CyberSecurity Pulse 2016-11-3
|“Turpe est in re militari dicere non putaram.”|
|Publius Cornelius Scipio Africanus|
Were Or Weren’t You Hacked by The NSA? That Is The Question
In the manifesto accompanying the most recent leak, The Shadow Brokers, though seemingly financially motivated, criticized the US government for misguided democratic principles as well as its perceived double standards regarding cyberattacks. In the statement, the group appeared to mock the cyberattack operation allegedly launched by the CIA in response to alleged Russian involvement in various hacking incidents intended to subvert the 2016 US elections. US is getting enemies but this has been the straw that broke the camel’s back.
UK Government Launches Its New National Cybersecurity Strategy
In a bid to become one of the “safest places in the world to do business”, the United Kingdom government has launched its new five-year National Cyber Security Strategy. The strategy will confirm a previously announced budget of £1.9 billion that nearly doubles the amount invested in the previous cybersecurity strategy. As expected, much of this budget will be directly spent on existing programmes related to several intelligence agencies. In this regard, the National Cyber Security Centre (NCSC) became operational on 1 October 2016 as part of the Government Communications Headquarters (GCHQ). Led by chief executive Ciaran Martin, the NCSC will have a team of approximately 700 full-time people to be placed in the Nova Building, Victoria, London by the beginning of next year.

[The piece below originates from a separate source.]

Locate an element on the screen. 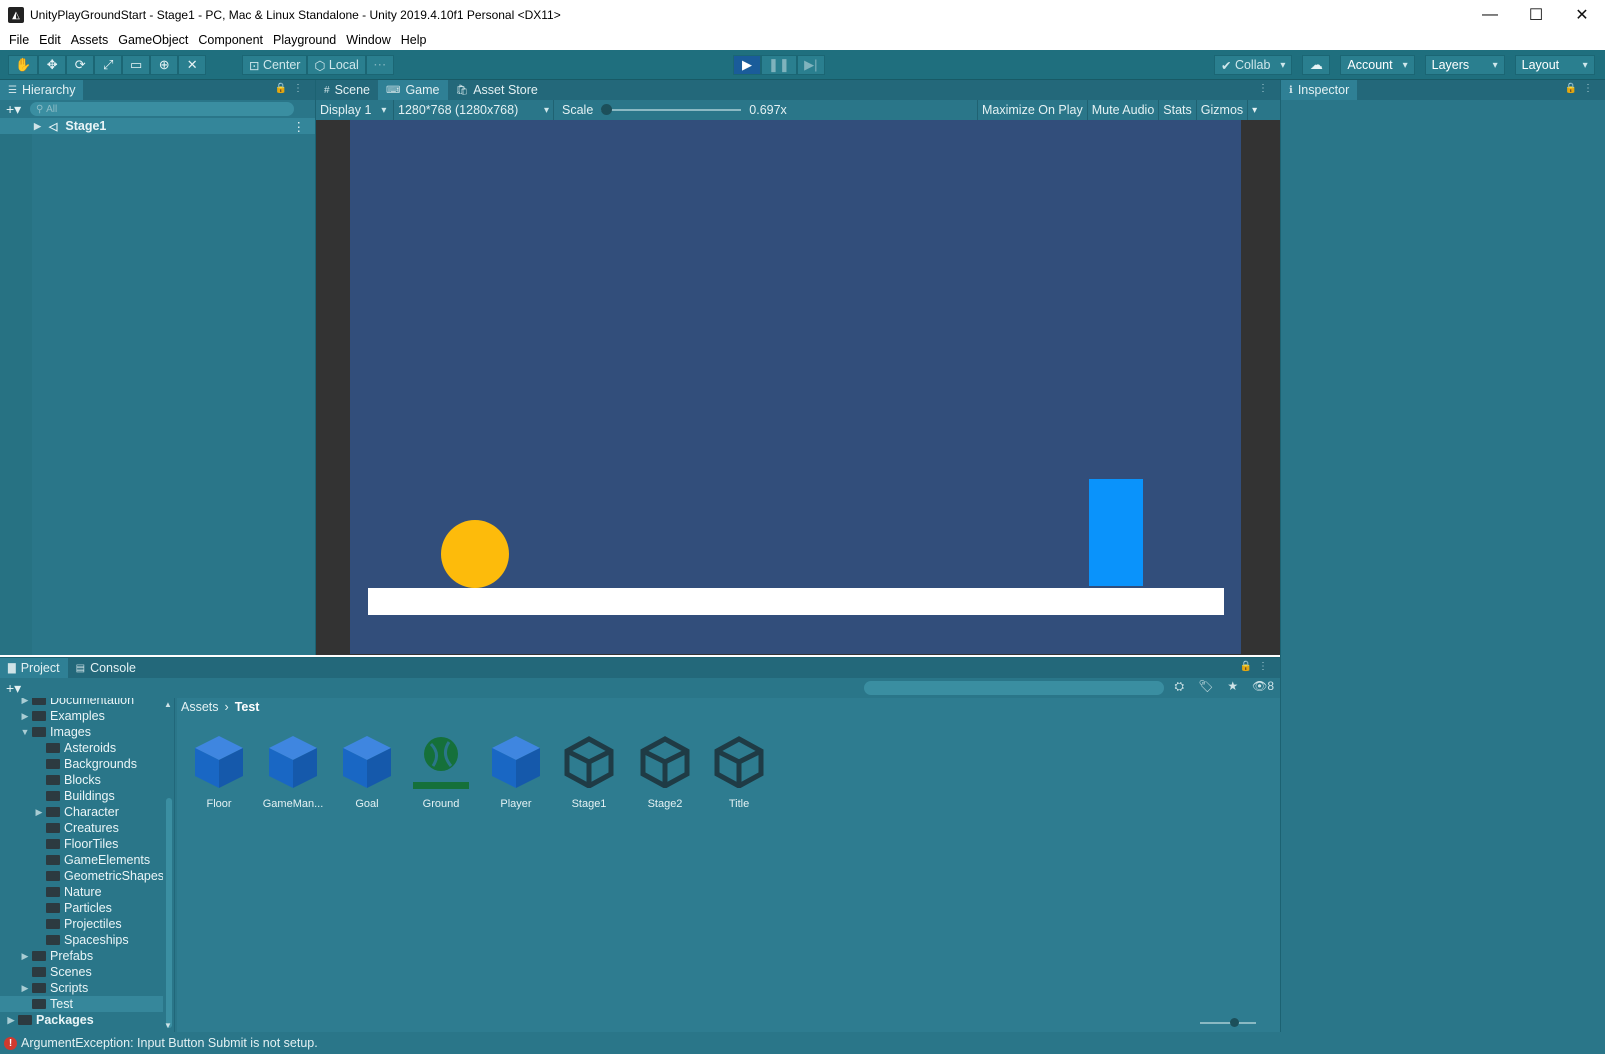 The height and width of the screenshot is (1054, 1605). hand-tool-icon: ✋ is located at coordinates (24, 65).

Google Warns about a Windows 0‑Day Under Attack
Google researchers last Saturday disclosed that they had found and reported to Microsoft a critical vulnerability in Windows that Microsoft has not yet fixed and which would have being used by attackers in the wild. The Windows vulnerability is a local privilege-escalation flaw in the Windows kernel that can be used to bypass a security sandbox. “It can be triggered via the win32k.sys system call NtSetWindowLongPtr() for the index GWLP_ID on a window handle with GWL_STYLE set to WS_CHILD. Chrome’s sandbox blocks win32k.sys system calls using the Win32k lockdown mitigation on Windows 10, which prevents exploitation of this sandbox escape vulnerability,” the Google team wrote in an official post in their security blog released recently. Google has opted to publicly disclose the flaw just 10 days after privately reporting it to Microsoft, giving the company a very little time to issue security updates what has brought some disputes regarding the ethics of the security report.
Rest of the Week´s News
Google AI Invents Its Own Cryptographic Algorithm
Google Brain Team has created two AI that have developed their own cryptographic algorithm to protect their messages from a third AI, which, at the same time, was also trying to evolve its own method to crack the AI-generated crypto. The study was a success: the first two AIs learnt how to communicate securely from scratch and without being told how to do it.

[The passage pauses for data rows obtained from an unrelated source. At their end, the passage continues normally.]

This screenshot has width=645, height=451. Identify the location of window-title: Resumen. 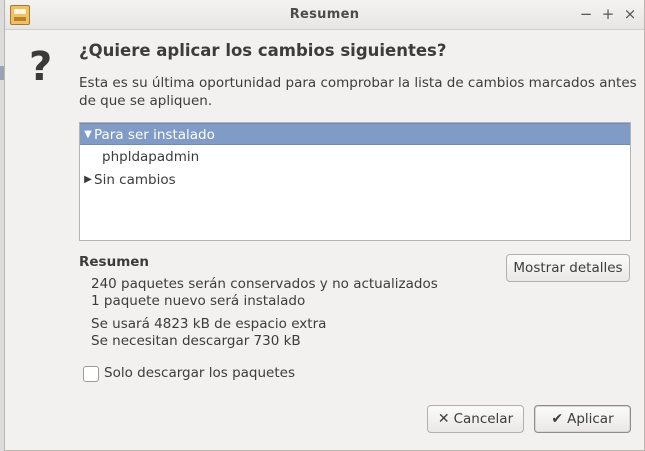
(324, 14).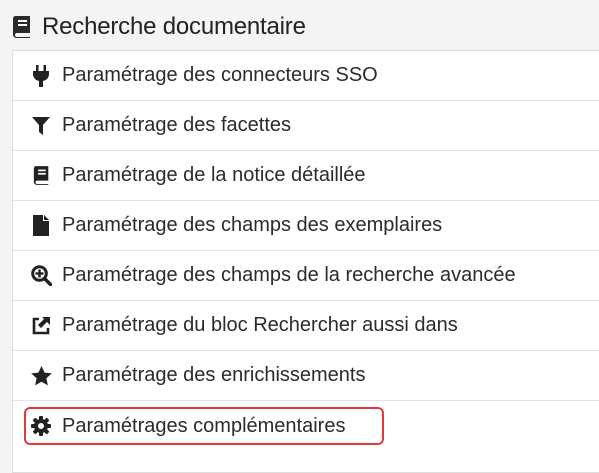  What do you see at coordinates (177, 125) in the screenshot?
I see `list-item-label: Paramétrage des facettes` at bounding box center [177, 125].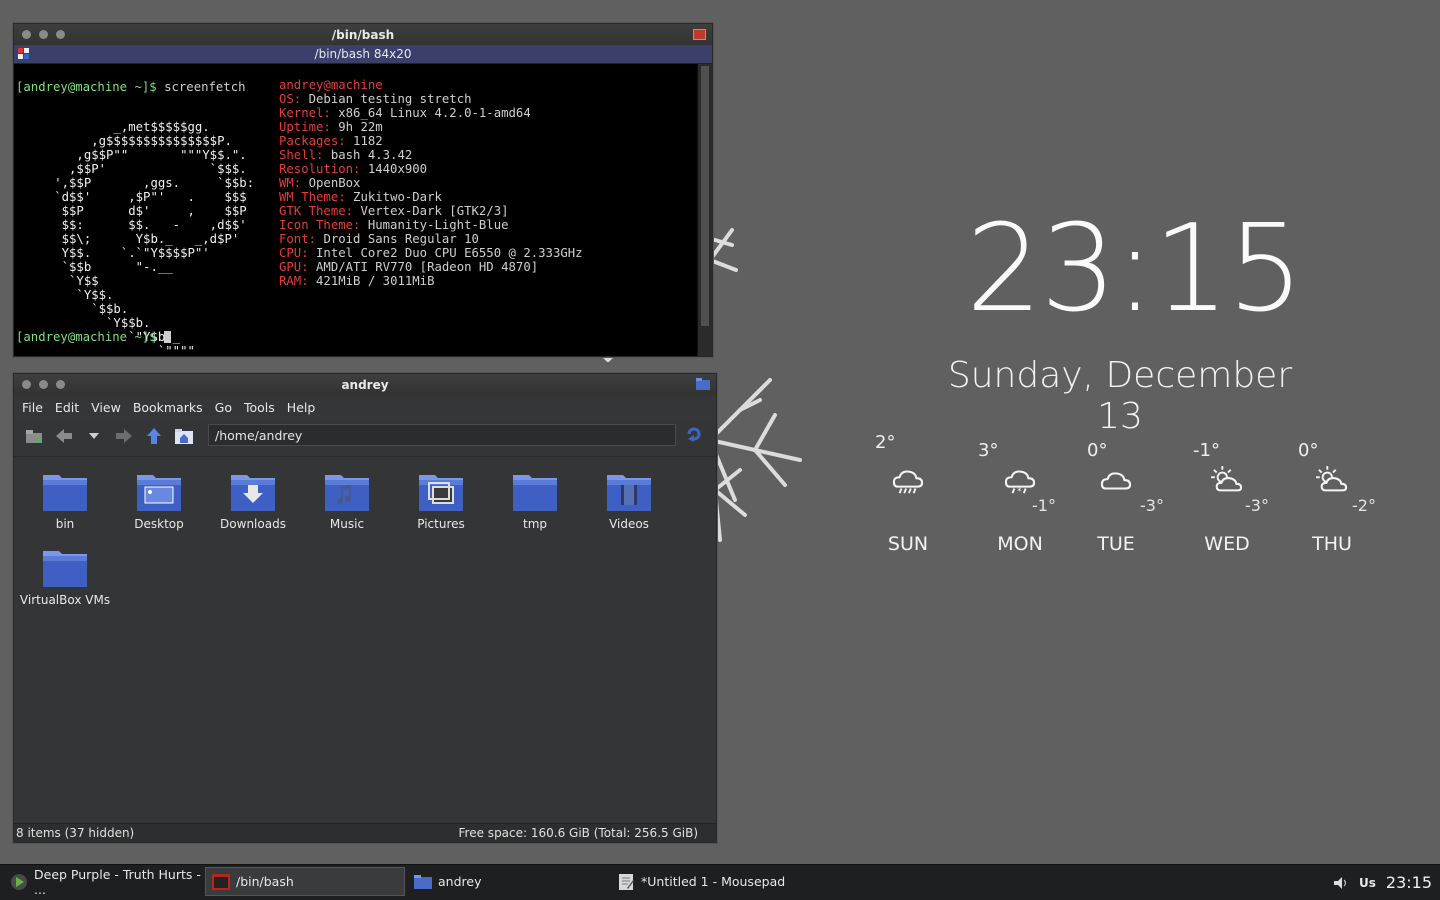 This screenshot has height=900, width=1440. What do you see at coordinates (305, 882) in the screenshot?
I see `taskbar-item-terminal: /bin/bash` at bounding box center [305, 882].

PREDATOR: Proactive Recognition and Elimination of Domain Abuse Tool
A team of Princeton students has developed PREDATOR, a tool that detects malicious domain names as soon as they get registered. PREDATOR is an acronym that stands for Proactive Recognition and Elimination of Domain Abuse at Time Of Registration, a proactive reputation system that can accurately and automatically identify malicious domains as soon as they are registered. PREDATOR is capable of distinguishing between legitimate and malicious domain registrations by achieving a detection rate of 70% with a false positive rate of just 0.35%.

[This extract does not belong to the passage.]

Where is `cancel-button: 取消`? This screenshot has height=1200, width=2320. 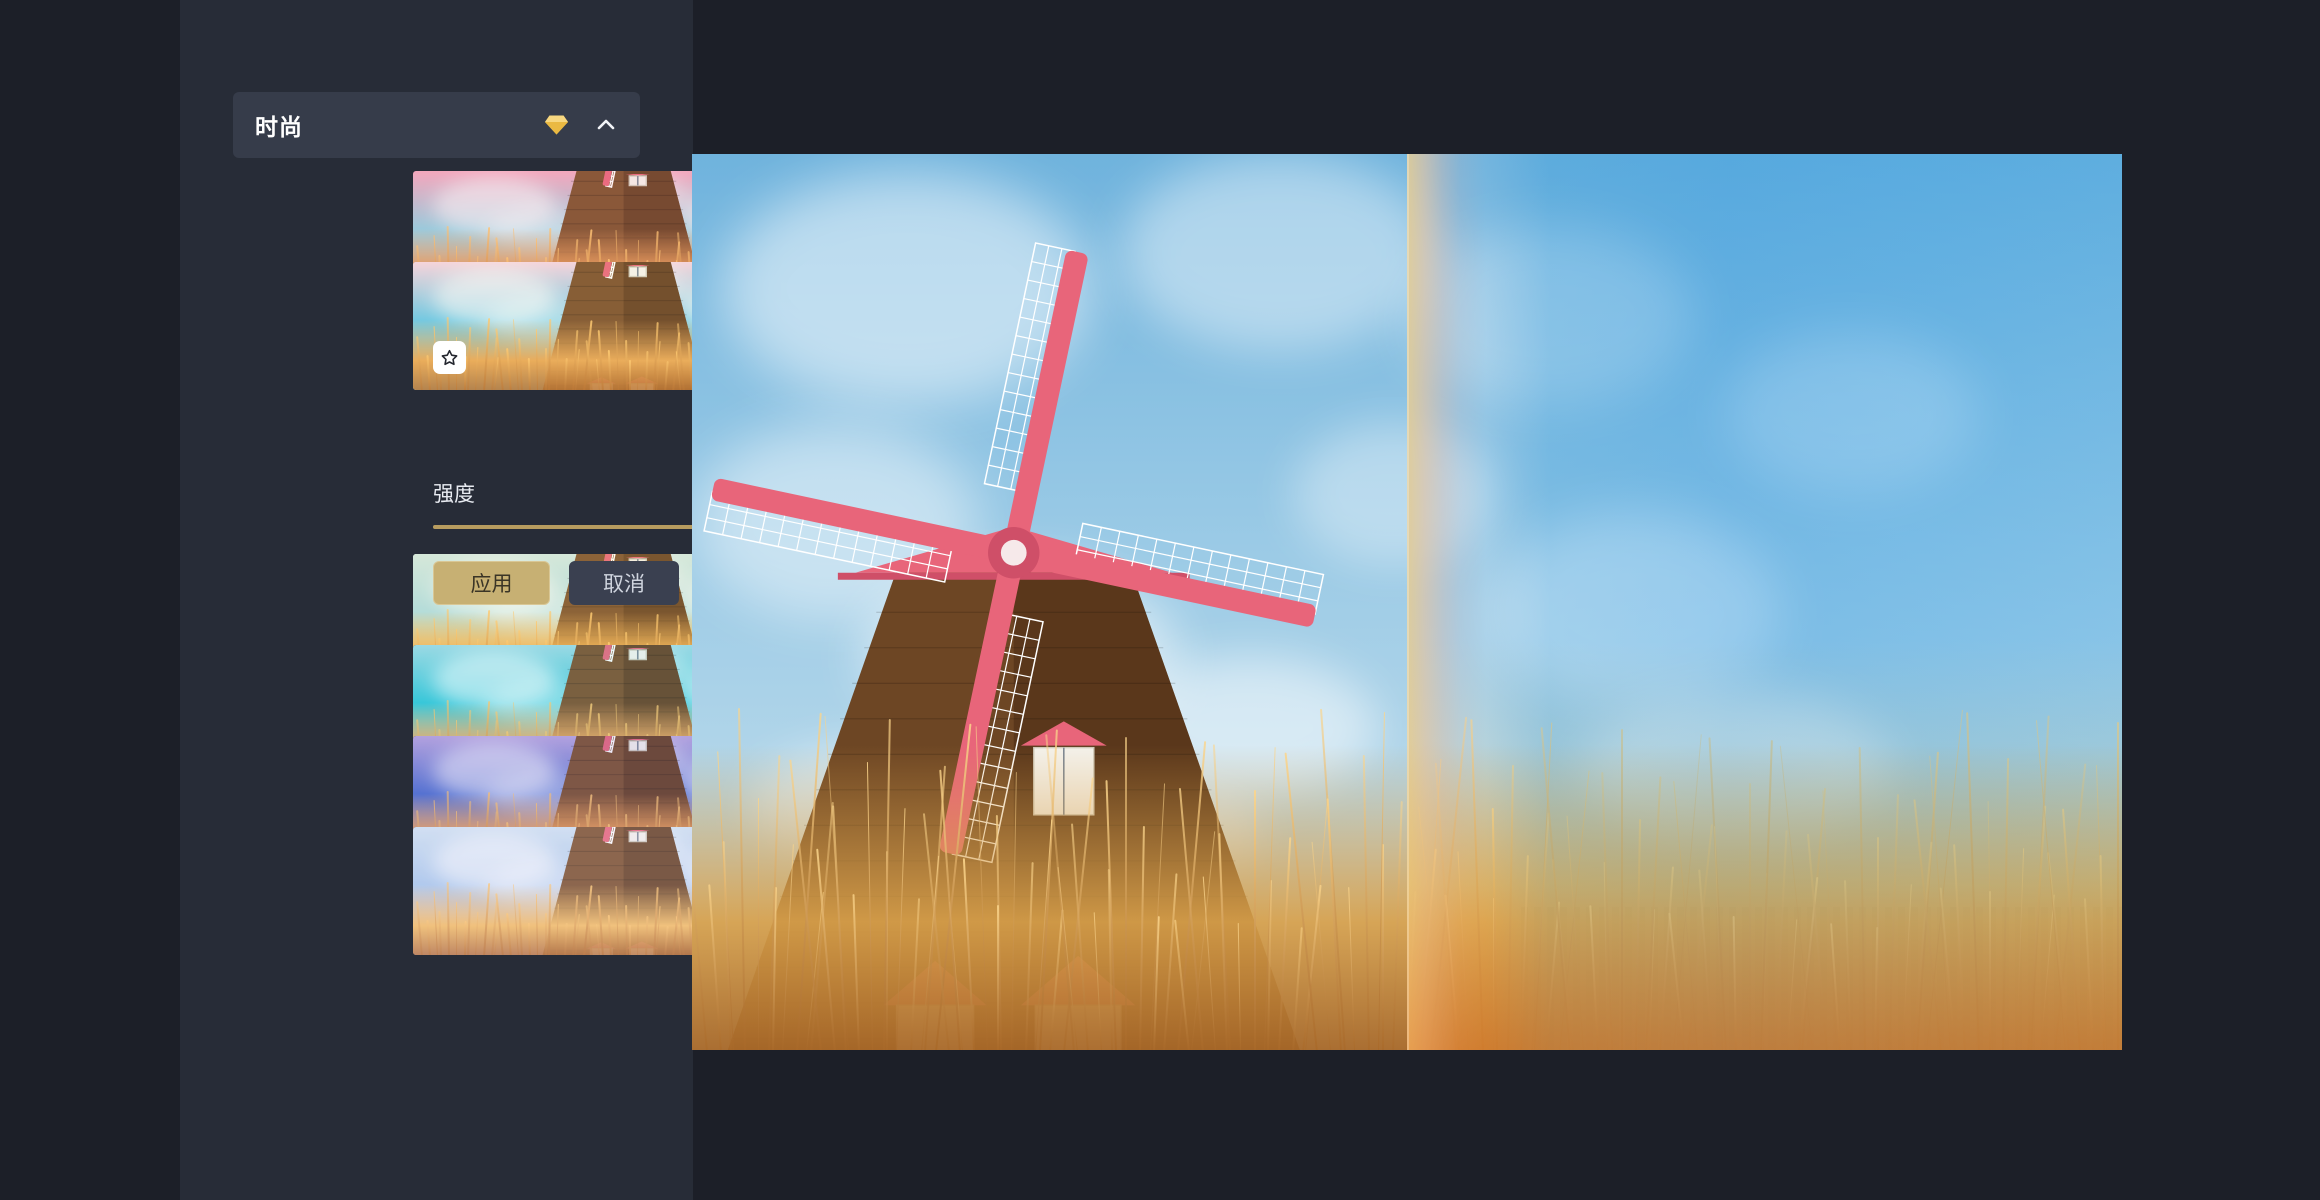
cancel-button: 取消 is located at coordinates (624, 583).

Lotus Blossom Chinese Cyberspies Leverage on Fake Conference Invites in the Last Campaign
The Chinese APT Lotus Blossom, also known as Elise and Esile, is behind a new cyber espionage campaign that is trying to lure victims with fake invitations to Palo Alto Networks’ upcoming Cybersecurity Summit. With this social engineering trick the attackers are trying to deceive users into installing a strain of malware that could be used to spy on victims’ machines. Security experts that have already analyzed the activity of the Lotus Blossom APT think that a nation state actor that has been around since at least 2012 is behind it.